■ PROMPT:
Copy out the lines of the material below starting at the line containing "Describe the element" and ending at the line containing "This screenshot has height=639, width=1023.", both included, leaving the pictures out.

Collected data:
= Beginning of Section =

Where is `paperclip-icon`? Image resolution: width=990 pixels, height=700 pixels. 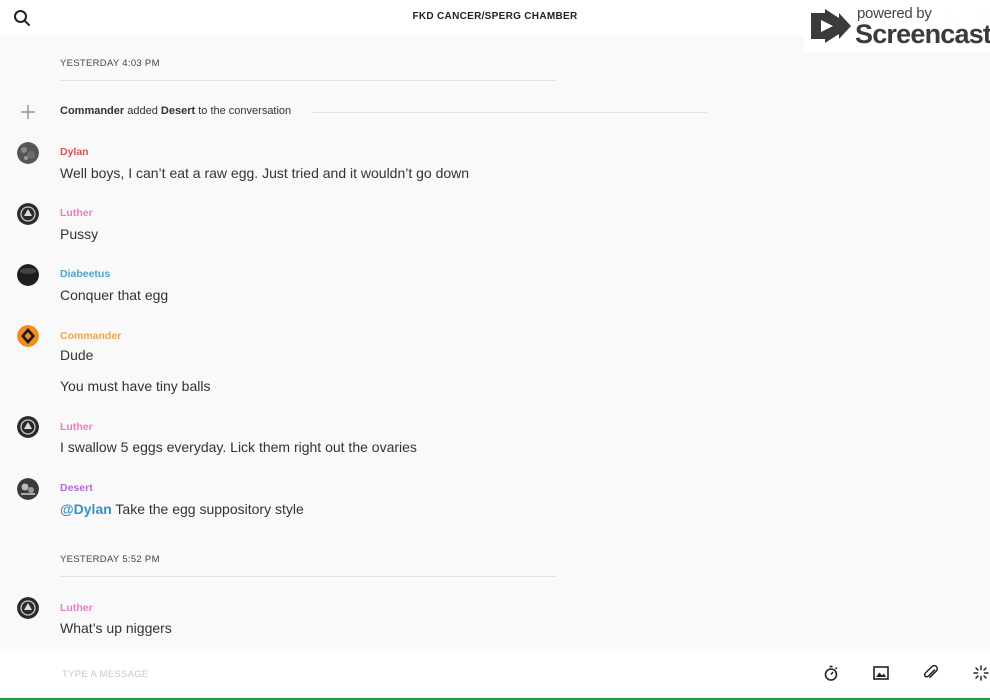 paperclip-icon is located at coordinates (931, 673).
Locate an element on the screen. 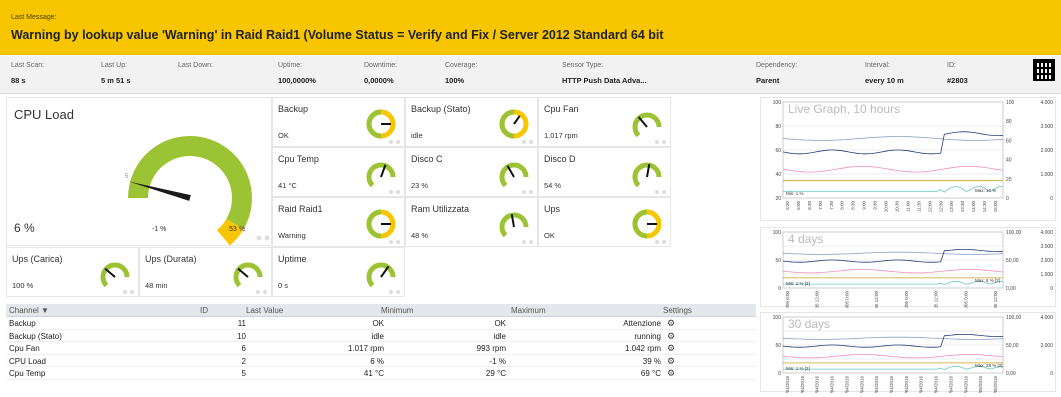  y-tick-label: 100,00 is located at coordinates (1014, 233).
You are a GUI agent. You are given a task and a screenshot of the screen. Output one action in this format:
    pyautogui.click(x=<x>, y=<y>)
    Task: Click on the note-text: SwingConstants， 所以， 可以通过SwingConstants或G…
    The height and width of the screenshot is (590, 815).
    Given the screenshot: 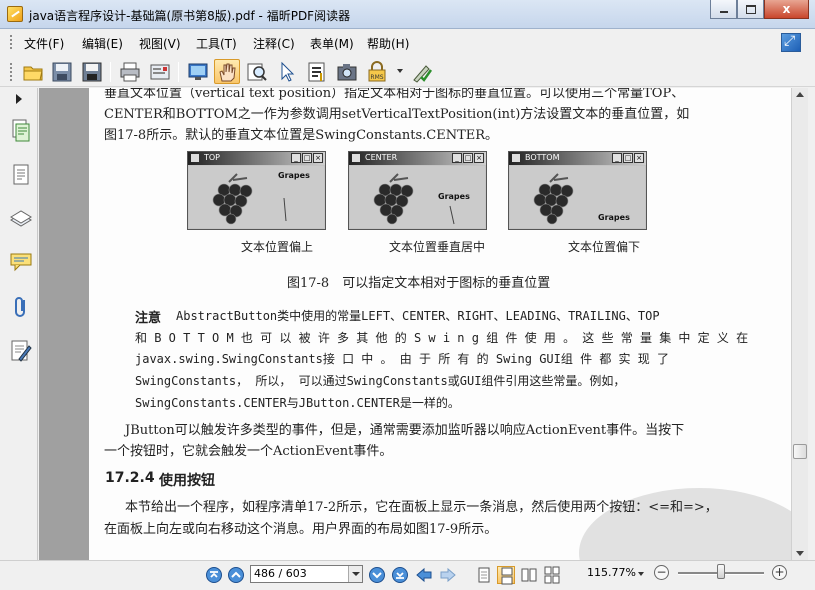 What is the action you would take?
    pyautogui.click(x=380, y=381)
    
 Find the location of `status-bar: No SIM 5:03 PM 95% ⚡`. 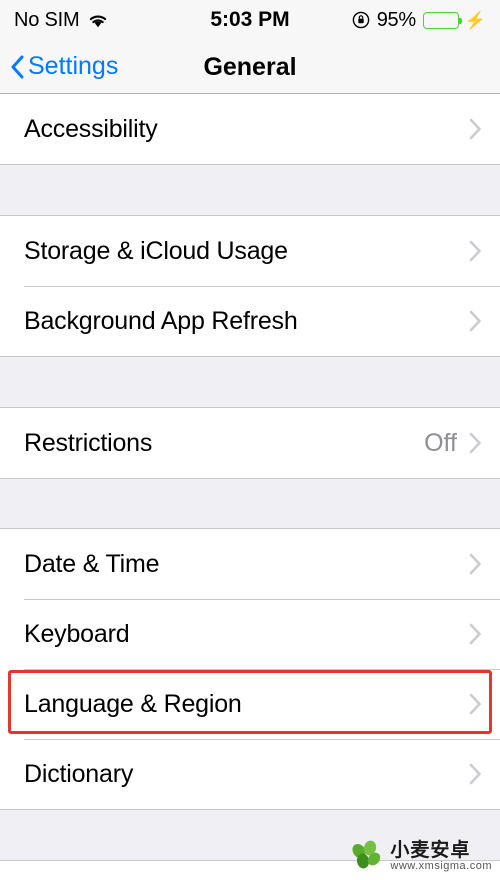

status-bar: No SIM 5:03 PM 95% ⚡ is located at coordinates (250, 20).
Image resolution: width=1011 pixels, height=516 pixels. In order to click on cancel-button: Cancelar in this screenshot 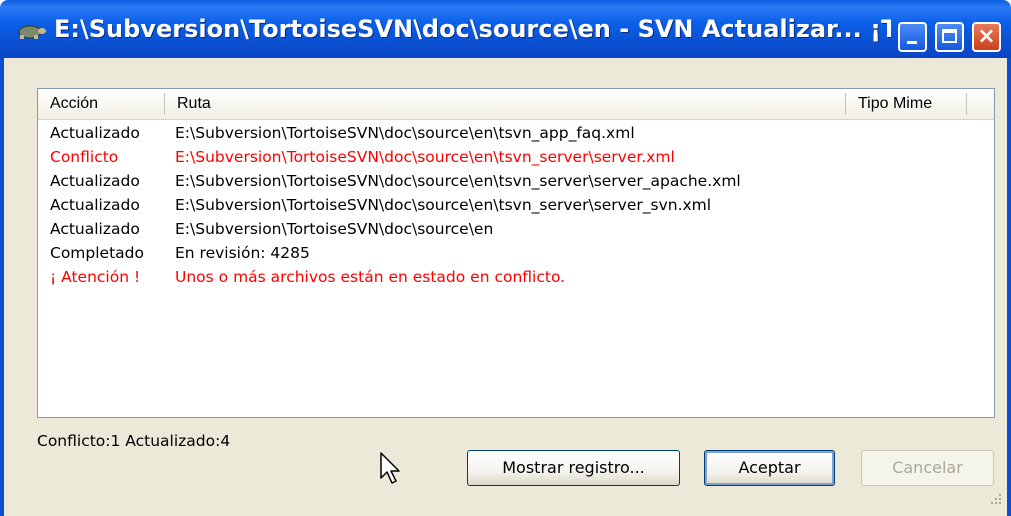, I will do `click(928, 468)`.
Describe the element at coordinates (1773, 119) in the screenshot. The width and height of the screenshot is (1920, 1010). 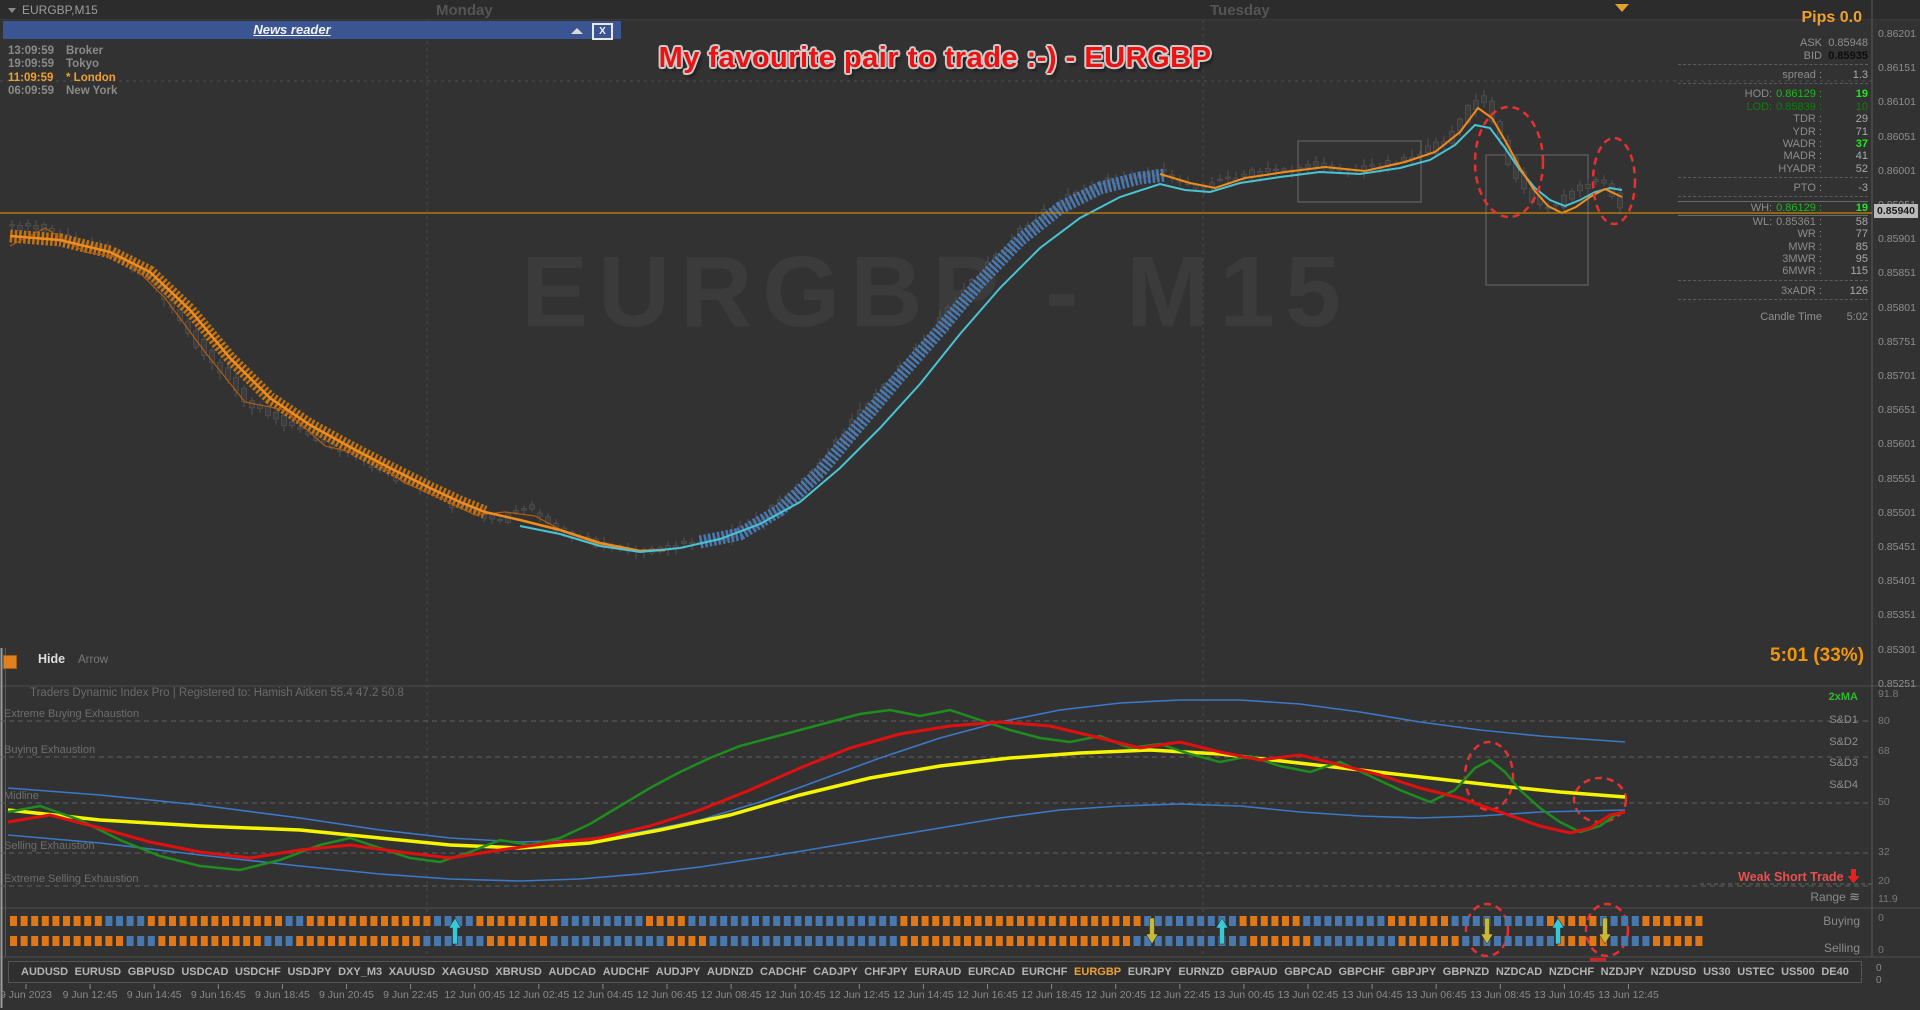
I see `stats-row: TDR : 29` at that location.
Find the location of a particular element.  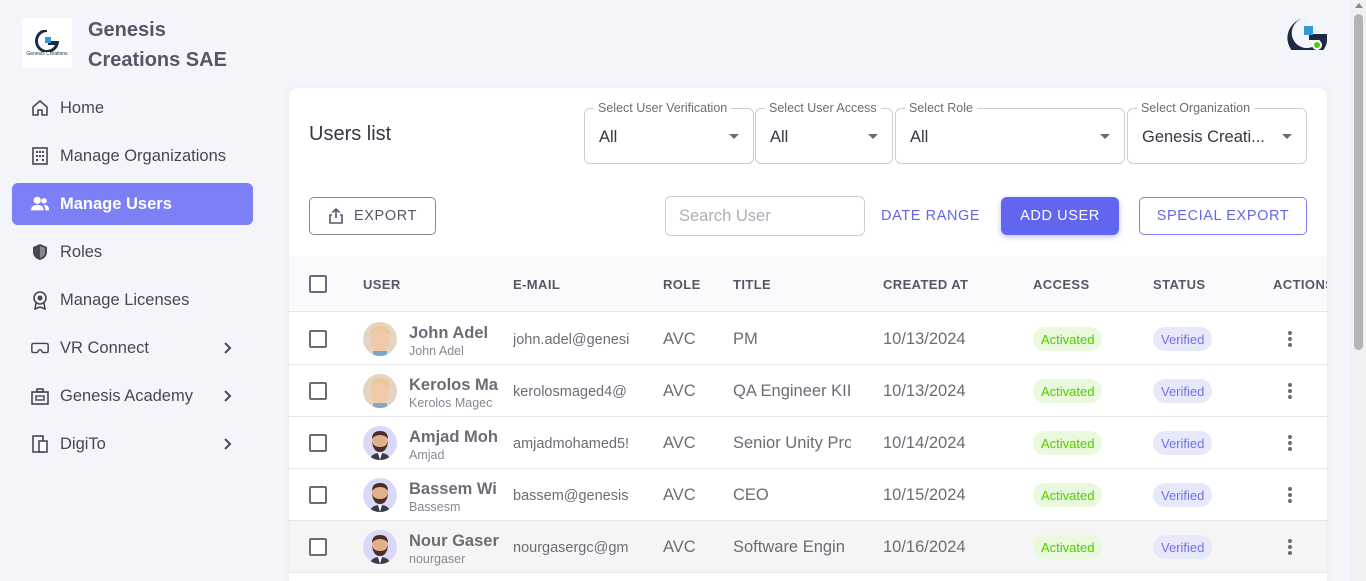

search-input is located at coordinates (765, 216).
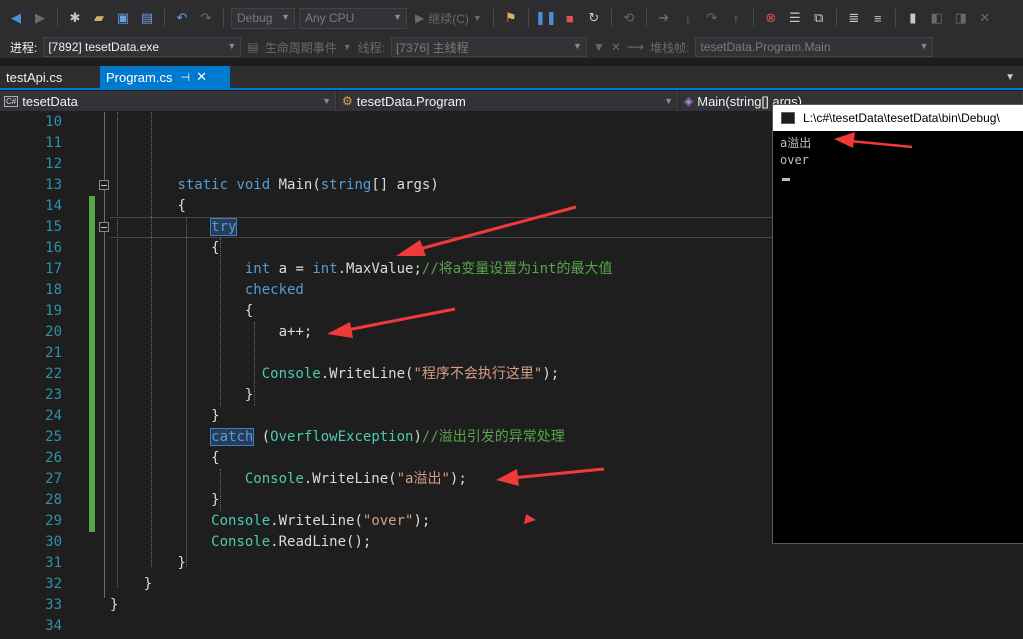 This screenshot has height=639, width=1023. I want to click on code-line: Console.WriteLine("over");, so click(442, 522).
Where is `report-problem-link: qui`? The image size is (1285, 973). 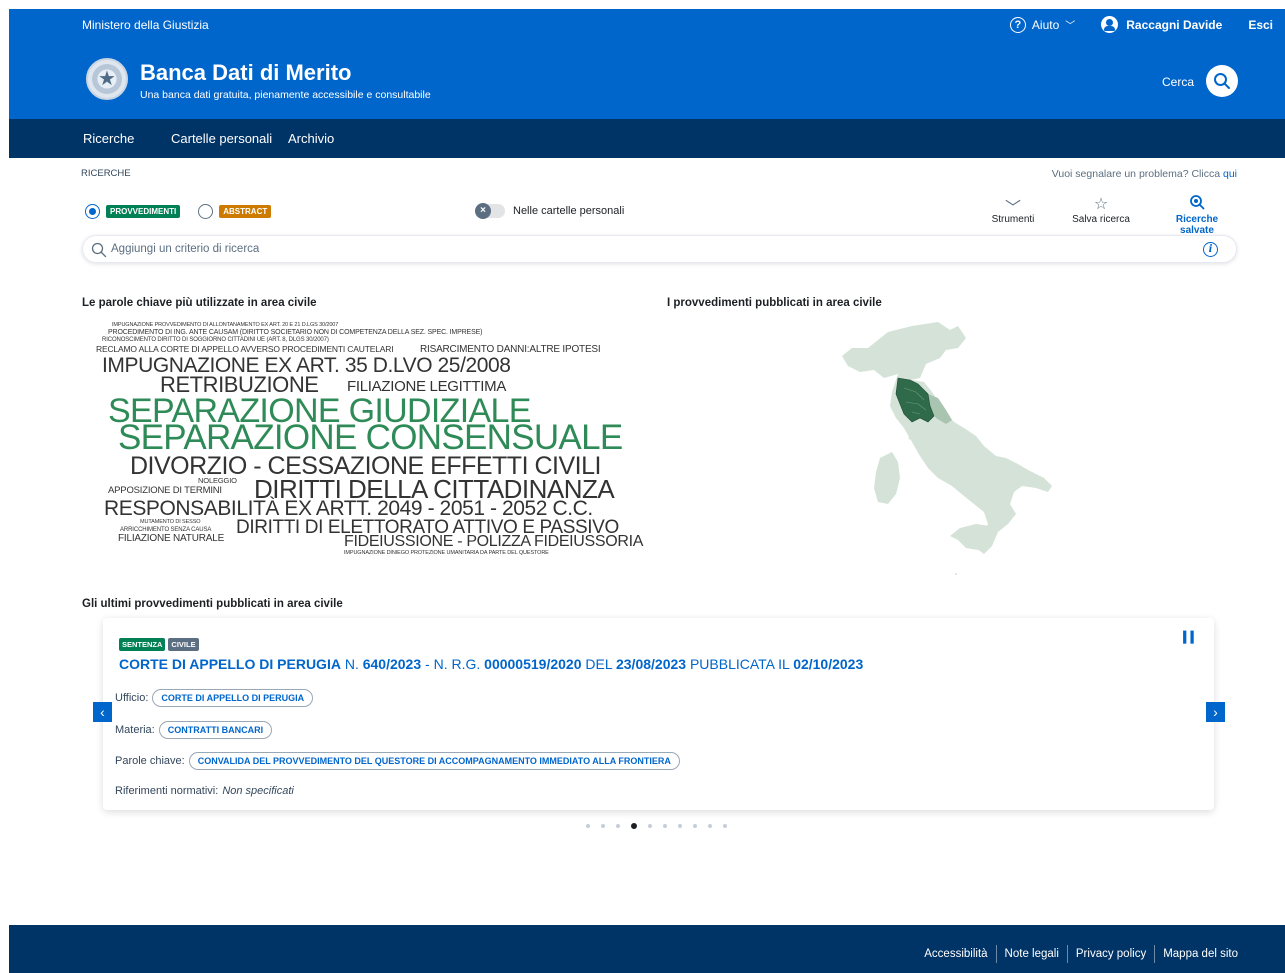
report-problem-link: qui is located at coordinates (1230, 174).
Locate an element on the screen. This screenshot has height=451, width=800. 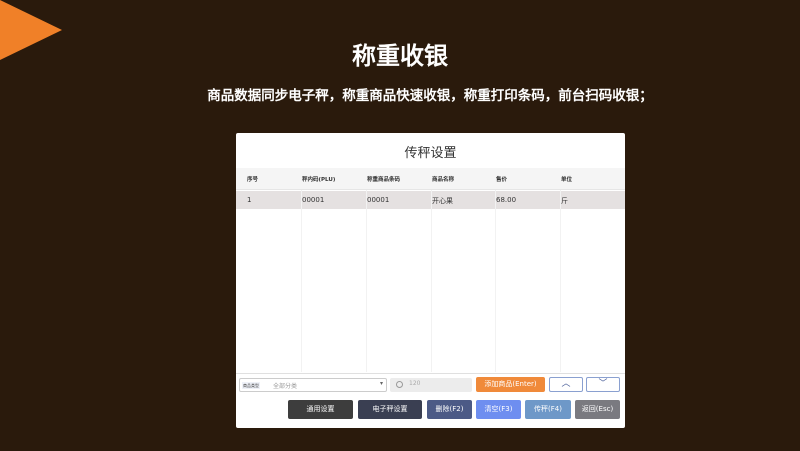
general-settings-button: 通用设置 is located at coordinates (320, 410).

= End of Section =

■ COMPLETED TASK:
Describe the element at coordinates (1773, 119) in the screenshot. The width and height of the screenshot is (1920, 1010). 
I see `stats-row: TDR : 29` at that location.
Find the location of a particular element.  

search-input is located at coordinates (765, 216).
 This screenshot has height=639, width=1023. I want to click on code-line: Console.WriteLine("over");, so click(442, 522).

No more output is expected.